Chiang Mai Journal of Science

Effect of Cell Temperatures and Flow-Field Patterns of Bipolar Plate Electrodes on the Performance of Proton Exchange Membrane Fuel Cell by Computational Simulation

Paper Type	Contributed Paper
Title	Effect of Cell Temperatures and Flow-Field Patterns of Bipolar Plate Electrodes on the Performance of Proton Exchange Membrane Fuel Cell by Computational Simulation
Author	Lirada Saraihom, Kridsanapan Srimongkon, Chesta Ruttanapun, Apishok Tangtrakarn,Narit Faibut, Pika
Email	vittaya2206@gmail.com; vittaya@kku.ac.th
Abstract: The performances of fuel cell employing a bipolar plate with different gas-flow-field patterns for proton exchange membrane fuel cell (PEMFC) were simulated using higher-order polynomials (h-p) finite element method (h-p FEM). The patterns of each model were as follows: the straight pipe on both sides (Model 1), the serpentine flow-field for anode and the straight pipe for cathode (Model 2), the slotted serpentine for anode and the straight pipe for cathode (Model 3), and the serpentine on both sides (Model 4). It was found that as the cell temperature increased, the diffusion velocity of reactant gases and Maxwell-Stefan-diffusion coefficient of proton dramatically increased.

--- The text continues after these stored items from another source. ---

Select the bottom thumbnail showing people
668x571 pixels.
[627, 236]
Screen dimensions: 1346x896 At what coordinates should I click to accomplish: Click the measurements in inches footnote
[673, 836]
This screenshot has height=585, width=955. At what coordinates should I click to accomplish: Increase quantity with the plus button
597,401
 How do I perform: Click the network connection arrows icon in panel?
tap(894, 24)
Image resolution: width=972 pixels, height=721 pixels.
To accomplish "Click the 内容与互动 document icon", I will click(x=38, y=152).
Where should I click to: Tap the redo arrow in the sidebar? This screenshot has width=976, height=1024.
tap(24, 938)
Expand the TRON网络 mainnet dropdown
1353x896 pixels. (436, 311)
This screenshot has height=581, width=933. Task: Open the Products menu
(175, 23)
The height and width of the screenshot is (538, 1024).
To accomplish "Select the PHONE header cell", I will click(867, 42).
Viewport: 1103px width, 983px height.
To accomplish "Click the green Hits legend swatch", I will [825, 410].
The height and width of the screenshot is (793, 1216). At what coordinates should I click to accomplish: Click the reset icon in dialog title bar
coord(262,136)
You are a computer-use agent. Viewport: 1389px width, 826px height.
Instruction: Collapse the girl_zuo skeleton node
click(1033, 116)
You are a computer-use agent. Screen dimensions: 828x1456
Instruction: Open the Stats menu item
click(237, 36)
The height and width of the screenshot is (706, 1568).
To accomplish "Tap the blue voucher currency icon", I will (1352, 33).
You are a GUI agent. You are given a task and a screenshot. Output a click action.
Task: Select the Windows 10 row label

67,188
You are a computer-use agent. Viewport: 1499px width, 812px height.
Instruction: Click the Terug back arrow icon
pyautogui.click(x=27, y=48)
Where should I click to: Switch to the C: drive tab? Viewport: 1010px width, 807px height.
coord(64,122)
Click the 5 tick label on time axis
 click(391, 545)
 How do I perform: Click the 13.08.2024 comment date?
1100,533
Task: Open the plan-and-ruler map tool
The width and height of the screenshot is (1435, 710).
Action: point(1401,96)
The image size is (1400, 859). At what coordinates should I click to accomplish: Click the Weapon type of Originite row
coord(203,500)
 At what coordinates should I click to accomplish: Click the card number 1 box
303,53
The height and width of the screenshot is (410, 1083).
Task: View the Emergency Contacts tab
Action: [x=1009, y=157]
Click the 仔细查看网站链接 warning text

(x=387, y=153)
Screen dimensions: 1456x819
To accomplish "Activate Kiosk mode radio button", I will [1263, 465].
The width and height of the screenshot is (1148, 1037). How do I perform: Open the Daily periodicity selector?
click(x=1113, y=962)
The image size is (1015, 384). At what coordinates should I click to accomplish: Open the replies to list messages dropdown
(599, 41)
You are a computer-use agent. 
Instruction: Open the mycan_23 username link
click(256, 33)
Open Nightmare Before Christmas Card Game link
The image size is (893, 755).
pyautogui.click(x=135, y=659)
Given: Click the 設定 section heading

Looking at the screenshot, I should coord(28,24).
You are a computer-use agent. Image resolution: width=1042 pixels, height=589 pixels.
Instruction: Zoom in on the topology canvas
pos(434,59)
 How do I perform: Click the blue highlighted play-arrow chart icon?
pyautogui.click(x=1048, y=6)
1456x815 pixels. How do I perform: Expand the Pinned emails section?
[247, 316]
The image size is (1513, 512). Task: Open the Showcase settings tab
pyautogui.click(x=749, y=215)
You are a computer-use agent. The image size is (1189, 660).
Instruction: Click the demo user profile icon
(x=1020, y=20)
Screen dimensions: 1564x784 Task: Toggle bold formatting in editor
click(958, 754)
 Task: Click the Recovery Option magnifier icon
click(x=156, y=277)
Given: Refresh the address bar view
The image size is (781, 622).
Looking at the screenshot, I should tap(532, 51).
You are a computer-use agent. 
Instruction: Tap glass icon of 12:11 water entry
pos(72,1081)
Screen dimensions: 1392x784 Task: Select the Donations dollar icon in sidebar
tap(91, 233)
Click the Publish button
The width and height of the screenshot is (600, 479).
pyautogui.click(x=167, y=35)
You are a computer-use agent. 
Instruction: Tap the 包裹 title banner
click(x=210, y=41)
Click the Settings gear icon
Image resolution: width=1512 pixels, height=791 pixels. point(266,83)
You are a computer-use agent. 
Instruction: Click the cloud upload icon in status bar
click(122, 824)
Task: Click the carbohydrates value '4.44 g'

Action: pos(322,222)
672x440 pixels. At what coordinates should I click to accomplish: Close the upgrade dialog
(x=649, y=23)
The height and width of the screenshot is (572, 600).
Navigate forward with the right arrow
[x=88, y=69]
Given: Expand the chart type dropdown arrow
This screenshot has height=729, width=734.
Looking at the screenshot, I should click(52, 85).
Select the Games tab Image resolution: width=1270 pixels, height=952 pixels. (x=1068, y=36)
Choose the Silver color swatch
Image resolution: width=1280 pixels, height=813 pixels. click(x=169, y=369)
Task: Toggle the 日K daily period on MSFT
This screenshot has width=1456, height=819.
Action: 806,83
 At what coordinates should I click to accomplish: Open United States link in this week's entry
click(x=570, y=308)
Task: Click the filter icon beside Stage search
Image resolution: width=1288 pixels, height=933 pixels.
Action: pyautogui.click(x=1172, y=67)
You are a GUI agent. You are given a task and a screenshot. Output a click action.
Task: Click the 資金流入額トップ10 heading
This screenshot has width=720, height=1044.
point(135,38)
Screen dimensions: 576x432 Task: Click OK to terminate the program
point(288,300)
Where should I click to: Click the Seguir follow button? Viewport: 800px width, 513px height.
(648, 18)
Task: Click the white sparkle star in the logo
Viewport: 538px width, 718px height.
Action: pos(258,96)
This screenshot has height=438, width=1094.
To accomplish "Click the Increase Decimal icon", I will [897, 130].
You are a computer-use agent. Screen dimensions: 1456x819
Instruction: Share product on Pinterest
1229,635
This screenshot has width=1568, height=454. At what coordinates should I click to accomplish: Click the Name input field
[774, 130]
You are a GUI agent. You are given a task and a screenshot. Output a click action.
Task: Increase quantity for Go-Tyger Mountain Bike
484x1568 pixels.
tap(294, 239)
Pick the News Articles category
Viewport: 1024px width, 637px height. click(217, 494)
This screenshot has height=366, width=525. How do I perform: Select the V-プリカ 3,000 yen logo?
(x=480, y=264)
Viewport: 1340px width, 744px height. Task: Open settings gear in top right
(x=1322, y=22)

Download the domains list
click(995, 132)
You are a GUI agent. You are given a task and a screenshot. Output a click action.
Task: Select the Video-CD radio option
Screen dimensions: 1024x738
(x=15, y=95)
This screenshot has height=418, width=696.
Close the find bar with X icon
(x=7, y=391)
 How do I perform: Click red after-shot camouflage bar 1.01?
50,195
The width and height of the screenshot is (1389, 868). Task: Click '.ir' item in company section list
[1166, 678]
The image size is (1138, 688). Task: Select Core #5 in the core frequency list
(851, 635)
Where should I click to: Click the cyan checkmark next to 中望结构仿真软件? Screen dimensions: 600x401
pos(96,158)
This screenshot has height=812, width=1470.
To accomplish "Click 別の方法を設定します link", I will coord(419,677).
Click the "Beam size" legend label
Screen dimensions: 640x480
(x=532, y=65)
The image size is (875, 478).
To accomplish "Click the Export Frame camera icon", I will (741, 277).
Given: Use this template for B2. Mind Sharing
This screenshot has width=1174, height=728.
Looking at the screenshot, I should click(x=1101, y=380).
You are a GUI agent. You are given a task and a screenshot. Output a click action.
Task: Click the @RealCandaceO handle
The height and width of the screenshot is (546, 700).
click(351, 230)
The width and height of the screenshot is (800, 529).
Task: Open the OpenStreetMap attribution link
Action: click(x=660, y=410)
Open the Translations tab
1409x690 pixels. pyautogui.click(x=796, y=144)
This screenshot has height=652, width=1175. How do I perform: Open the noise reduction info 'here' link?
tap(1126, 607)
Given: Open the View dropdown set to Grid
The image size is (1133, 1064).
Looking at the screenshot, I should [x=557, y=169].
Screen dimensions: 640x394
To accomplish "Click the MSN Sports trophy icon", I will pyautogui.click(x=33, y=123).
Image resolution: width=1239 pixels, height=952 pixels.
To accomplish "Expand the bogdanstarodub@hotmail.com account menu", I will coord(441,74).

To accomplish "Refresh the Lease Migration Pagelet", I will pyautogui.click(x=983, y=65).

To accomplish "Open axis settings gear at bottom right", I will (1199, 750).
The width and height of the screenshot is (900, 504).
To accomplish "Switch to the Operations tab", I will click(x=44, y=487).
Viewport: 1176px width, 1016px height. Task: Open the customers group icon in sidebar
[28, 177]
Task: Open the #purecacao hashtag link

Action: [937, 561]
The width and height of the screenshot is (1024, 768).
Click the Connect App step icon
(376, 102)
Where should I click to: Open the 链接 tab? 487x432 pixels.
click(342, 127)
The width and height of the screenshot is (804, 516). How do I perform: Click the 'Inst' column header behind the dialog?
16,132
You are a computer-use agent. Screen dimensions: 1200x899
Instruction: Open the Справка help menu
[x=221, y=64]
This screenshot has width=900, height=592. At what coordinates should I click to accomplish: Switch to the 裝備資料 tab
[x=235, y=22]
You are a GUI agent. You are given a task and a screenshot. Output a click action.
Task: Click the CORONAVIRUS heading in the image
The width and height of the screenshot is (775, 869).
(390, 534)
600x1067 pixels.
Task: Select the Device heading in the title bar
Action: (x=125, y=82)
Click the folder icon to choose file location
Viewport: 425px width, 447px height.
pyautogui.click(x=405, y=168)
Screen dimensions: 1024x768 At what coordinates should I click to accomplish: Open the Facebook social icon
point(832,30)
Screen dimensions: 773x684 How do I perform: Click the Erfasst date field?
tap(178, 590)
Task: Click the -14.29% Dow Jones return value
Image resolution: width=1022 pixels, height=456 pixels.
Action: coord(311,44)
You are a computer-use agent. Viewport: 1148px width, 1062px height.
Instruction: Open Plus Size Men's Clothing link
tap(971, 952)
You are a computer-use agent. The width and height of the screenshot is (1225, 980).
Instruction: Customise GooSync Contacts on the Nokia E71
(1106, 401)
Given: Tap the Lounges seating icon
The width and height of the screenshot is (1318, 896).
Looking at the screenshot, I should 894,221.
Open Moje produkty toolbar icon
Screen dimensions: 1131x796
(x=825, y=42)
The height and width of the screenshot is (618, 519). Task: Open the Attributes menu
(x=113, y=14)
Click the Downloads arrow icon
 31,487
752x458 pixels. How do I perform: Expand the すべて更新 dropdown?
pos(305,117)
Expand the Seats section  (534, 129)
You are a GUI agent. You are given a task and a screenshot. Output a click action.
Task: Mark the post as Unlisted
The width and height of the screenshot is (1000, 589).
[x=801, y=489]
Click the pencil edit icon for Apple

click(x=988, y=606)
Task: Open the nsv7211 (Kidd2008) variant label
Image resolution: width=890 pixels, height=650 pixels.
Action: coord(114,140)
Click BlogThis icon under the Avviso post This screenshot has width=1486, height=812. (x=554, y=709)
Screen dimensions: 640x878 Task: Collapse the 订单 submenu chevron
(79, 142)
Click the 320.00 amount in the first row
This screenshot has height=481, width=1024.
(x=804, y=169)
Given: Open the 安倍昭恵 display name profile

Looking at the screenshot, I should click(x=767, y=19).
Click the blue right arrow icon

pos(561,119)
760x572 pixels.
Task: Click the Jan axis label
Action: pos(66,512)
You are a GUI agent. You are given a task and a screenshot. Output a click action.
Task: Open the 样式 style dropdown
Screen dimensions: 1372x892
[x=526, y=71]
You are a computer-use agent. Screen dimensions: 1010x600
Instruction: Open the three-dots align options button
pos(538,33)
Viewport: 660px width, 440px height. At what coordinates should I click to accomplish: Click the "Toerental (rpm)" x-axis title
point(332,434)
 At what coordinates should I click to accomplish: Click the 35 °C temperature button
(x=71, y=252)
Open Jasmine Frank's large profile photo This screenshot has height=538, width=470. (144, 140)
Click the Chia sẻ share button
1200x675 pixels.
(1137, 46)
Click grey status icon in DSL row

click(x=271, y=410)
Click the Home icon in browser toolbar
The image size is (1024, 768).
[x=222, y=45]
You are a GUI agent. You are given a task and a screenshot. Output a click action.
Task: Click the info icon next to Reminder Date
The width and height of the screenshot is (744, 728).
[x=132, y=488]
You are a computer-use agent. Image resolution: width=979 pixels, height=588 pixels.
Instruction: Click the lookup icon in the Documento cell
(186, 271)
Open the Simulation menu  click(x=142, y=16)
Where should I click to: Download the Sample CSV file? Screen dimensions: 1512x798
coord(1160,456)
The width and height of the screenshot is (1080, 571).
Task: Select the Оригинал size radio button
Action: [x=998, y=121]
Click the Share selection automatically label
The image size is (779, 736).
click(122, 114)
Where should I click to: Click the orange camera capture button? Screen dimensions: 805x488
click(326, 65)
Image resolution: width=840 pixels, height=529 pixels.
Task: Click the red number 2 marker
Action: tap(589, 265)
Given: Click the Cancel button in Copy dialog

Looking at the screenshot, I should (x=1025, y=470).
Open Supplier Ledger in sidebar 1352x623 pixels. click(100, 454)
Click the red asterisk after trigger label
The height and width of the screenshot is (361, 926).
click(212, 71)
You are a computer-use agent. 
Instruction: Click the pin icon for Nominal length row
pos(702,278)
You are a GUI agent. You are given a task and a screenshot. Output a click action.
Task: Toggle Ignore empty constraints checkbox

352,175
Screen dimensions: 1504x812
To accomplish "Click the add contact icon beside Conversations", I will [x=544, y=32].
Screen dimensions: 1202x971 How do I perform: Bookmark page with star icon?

The performance of PEMFC reached the highest value as the flow velocity of reactant gases and the diffusion coefficient of proton through membrane were optimized at the temperature of 80 oC. The most efficient flow-field pattern in this study is Model 2.
Start & End Page	1676 - 1685
Received Date	2015-07-29
Revised Date
Accepted Date	2015-12-17
Full Text	Download
Keyword	PEM fuel cell, mathematical modeling, flow-field pattern, diffusion velocity of gas
Volume	Vol.44 No.4 (October 2017)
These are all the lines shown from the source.